According to Afghan and NATO officials, Sahebi started shooting during a meeting in the operations room of the Afghan National Army Air Corps building about 10 a.m. on Wednesday after having an argument with a foreign colleague. He only targeted foreign instructors. Sahebi was killed by NATO quick-reaction force as they quickly responded to the shooting.
Taliban was quick to take responsibility for the attack.
He claimed the shooter he called Azizullah was an insurgent from Kabul’s conservative Arzan Qimat neighborhood on the city’s outskirts who succeeded in posing as a pilot with help from Afghan security forces and died when he ran out of bullets.
“The Afghan Air Force Corps officers fully helped the suicide attacker to get in and start shooting at [Afghan] and foreign soldiers,” Taliban spokesman Zabiullah Mujahid said.
He said Azizullah contacted Taliban officials two years ago, and had been feeding them information. He planned his attack for five months, but it was only approved the day before because he was a valuable source.

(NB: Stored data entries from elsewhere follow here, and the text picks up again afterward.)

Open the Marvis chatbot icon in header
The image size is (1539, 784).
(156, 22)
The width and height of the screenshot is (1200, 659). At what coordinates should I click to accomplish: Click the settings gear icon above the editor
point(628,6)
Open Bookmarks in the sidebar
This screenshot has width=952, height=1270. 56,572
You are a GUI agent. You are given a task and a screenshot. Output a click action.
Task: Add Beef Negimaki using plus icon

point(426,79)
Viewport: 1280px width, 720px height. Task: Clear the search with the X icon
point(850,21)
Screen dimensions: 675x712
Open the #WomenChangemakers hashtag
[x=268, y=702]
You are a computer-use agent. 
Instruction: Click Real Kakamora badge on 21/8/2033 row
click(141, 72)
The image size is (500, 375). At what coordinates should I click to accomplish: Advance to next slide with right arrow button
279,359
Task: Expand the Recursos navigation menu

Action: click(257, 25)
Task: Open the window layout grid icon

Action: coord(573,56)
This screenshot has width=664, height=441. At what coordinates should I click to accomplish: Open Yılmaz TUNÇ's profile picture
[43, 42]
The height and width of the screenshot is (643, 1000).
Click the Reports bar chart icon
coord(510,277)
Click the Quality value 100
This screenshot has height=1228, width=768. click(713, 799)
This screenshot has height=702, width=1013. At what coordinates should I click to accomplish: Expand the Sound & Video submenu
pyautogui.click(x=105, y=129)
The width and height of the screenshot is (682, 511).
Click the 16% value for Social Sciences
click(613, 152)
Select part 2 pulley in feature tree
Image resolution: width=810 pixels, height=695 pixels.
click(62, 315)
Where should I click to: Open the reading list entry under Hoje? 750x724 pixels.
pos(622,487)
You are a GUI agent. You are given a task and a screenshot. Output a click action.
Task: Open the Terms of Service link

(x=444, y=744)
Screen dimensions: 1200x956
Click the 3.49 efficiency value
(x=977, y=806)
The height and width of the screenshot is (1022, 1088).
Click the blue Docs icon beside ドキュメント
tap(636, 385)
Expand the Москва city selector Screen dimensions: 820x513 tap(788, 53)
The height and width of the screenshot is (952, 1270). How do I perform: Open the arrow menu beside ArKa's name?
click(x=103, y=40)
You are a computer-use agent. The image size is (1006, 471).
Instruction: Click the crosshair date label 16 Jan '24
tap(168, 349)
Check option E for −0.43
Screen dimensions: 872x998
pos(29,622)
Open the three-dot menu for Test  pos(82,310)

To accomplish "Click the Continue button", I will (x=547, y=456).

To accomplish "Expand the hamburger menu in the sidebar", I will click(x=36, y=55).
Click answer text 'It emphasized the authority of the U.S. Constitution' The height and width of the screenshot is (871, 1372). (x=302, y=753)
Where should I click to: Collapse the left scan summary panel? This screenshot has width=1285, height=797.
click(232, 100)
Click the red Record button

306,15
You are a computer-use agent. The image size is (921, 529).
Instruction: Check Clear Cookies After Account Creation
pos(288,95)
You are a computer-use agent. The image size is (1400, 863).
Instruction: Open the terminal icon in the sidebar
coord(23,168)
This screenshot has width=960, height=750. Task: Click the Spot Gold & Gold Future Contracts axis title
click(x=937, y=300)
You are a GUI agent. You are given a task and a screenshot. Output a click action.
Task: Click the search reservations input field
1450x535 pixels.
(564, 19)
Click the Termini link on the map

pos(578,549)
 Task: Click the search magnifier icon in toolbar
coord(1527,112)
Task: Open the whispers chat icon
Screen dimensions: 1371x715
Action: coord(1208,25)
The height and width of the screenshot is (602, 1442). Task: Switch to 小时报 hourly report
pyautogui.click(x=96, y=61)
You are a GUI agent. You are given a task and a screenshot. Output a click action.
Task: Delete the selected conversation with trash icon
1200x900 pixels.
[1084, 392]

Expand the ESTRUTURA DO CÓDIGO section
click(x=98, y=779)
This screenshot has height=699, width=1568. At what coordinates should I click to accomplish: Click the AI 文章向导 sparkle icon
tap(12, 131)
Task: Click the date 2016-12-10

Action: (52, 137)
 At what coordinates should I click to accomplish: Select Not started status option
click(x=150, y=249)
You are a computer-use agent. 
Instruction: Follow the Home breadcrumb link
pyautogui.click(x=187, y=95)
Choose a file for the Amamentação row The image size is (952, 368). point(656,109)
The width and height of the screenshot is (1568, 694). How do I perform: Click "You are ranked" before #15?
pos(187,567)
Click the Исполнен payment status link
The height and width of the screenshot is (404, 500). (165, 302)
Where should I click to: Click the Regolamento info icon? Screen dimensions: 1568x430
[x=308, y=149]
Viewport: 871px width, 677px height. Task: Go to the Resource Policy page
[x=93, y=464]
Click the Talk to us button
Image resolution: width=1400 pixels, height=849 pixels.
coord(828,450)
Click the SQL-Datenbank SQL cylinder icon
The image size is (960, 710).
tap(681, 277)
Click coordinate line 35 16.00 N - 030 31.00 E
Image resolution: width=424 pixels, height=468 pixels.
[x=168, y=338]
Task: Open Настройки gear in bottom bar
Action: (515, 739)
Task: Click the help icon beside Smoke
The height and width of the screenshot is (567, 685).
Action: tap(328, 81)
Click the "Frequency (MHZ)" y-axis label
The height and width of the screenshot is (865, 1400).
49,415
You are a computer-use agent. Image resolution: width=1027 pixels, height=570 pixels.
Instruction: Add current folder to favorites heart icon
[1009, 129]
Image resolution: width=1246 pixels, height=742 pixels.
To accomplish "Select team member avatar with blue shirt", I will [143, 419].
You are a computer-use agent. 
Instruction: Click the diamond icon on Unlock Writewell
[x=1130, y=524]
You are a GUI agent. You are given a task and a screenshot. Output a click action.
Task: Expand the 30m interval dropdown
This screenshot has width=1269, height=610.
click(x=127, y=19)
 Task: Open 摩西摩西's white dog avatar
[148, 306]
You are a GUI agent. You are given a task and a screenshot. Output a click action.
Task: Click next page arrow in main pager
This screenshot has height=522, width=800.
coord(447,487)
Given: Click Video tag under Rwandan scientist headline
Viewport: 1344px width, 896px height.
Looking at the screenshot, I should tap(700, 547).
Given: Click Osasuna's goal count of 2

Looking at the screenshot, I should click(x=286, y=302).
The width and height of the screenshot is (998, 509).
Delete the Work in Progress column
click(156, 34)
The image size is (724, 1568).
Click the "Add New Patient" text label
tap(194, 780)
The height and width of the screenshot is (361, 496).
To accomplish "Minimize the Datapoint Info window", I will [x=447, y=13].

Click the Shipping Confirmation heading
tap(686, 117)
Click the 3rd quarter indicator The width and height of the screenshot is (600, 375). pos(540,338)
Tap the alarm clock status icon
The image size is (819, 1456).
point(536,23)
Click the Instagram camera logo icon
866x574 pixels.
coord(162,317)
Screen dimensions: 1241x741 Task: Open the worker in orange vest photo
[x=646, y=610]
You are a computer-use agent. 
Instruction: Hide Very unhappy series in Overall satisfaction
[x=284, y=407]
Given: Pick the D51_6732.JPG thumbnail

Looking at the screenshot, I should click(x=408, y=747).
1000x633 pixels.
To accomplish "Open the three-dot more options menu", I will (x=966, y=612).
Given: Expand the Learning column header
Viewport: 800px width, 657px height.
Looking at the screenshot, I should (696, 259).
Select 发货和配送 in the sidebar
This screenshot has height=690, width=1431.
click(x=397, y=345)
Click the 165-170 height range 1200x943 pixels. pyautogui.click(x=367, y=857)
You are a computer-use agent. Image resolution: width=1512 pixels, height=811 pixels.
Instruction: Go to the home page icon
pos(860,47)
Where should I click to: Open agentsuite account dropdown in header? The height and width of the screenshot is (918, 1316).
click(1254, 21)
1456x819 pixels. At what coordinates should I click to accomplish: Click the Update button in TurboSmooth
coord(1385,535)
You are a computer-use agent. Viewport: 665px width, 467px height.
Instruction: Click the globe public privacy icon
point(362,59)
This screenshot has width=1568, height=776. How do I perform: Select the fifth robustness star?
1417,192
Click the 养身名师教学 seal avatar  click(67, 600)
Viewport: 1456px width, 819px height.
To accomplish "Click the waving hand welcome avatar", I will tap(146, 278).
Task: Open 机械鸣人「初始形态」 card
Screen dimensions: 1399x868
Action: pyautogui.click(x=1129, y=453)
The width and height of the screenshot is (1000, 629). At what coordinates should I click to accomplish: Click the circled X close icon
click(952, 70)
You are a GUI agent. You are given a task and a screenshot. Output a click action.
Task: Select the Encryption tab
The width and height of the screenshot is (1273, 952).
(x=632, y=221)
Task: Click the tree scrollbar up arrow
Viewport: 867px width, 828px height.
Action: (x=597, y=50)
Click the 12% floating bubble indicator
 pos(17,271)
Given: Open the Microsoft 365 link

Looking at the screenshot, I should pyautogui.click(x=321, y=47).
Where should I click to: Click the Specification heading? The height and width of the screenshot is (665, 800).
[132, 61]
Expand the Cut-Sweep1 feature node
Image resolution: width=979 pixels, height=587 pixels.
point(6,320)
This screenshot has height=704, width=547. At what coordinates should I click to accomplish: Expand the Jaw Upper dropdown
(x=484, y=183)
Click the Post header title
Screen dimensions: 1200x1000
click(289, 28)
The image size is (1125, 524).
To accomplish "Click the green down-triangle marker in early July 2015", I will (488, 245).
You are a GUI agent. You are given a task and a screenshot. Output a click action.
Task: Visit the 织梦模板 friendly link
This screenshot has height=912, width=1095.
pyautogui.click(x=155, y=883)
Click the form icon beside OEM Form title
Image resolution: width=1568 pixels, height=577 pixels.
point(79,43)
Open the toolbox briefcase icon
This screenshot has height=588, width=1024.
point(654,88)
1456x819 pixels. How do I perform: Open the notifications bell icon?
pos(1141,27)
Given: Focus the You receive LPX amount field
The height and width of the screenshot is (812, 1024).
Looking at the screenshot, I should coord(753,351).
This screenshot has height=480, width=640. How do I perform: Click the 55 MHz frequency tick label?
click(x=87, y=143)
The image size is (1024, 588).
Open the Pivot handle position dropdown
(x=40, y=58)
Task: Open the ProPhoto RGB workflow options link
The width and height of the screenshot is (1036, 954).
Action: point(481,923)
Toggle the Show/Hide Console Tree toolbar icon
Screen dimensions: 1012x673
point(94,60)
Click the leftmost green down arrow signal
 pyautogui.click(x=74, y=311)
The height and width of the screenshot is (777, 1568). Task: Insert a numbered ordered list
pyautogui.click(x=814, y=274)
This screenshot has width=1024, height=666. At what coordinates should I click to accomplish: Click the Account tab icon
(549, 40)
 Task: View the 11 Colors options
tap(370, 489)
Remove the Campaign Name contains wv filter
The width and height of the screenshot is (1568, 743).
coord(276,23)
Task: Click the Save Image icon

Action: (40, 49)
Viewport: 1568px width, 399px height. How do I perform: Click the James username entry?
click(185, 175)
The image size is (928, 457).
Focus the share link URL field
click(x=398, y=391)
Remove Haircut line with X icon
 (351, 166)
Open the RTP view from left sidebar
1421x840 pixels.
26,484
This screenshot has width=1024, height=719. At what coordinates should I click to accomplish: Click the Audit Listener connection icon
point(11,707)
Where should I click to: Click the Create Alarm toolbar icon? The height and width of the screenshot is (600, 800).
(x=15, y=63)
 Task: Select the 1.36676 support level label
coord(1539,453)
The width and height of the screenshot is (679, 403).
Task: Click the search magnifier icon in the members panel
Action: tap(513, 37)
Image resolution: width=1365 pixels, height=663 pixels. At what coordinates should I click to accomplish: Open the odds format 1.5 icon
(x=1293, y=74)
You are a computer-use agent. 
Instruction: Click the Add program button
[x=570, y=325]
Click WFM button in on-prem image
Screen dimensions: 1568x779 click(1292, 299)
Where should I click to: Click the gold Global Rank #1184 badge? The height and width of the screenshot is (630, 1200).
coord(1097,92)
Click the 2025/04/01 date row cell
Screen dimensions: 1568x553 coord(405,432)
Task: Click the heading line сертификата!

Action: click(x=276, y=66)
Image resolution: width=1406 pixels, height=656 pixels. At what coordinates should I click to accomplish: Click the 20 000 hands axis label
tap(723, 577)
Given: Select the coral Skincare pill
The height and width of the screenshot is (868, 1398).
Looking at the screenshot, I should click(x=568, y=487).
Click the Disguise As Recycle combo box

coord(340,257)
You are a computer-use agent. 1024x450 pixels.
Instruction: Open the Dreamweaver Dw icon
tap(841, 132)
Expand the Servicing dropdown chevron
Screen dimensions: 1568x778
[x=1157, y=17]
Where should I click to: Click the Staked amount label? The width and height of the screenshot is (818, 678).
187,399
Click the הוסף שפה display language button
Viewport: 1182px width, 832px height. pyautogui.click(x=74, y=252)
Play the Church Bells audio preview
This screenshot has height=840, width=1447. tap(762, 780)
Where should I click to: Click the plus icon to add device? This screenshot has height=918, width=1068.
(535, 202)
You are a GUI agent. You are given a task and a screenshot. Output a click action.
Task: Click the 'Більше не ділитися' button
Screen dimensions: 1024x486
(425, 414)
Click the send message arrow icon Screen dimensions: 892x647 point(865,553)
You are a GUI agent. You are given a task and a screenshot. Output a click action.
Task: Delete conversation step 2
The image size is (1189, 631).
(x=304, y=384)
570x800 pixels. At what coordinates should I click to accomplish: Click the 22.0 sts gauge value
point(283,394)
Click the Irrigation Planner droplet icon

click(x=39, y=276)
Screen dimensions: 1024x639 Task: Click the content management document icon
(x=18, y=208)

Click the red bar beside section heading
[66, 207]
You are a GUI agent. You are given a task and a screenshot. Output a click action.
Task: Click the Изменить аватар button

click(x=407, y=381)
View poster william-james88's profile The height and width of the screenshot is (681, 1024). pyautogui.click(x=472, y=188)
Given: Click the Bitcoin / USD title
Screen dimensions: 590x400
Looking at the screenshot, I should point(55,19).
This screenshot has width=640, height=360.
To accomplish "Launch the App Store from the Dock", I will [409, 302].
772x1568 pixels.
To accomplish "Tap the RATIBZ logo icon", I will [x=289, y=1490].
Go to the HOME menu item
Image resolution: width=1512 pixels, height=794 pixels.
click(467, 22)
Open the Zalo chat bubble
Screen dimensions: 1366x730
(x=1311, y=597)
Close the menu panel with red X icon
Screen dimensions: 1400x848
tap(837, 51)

“This attack indicates that we can access any security forces facilities of the enemy we want,” Mujahid said. “We have our infiltrators in all sections.”Source: www.latimes.com
But Sahebi’s brother refutes the claim.
Dr. Hassan Sahebi, a Kabul neurologist, described his brother as a dedicated soldier who was not affiliated with the Taliban or other insurgents. He said in a telephone interview that his brother had been wounded four or five times in the line of duty and was once so severely injured when his plane crashed that he had to be operated on 22 times.
“My brother was a little depressed recently, but he had served with Afghanistan’s national army for 20 years,” Sahebi said. Earlier, in a television interview, Sahebi said the pilot had recently been forced to sell his home. “He loved his country and his people. … He was a good man.”Source: www.latimes.com
The attack happened despite multiple upgrades to the security of the complex. The incidence requires a re-evaluating the security of the training complex. Not sure if the incidence was planned by Taliban or was an outburst by a depressed maniac, the incidence shows the dangers that our troops face on day-to-day basis in Afghanistan/Iraq.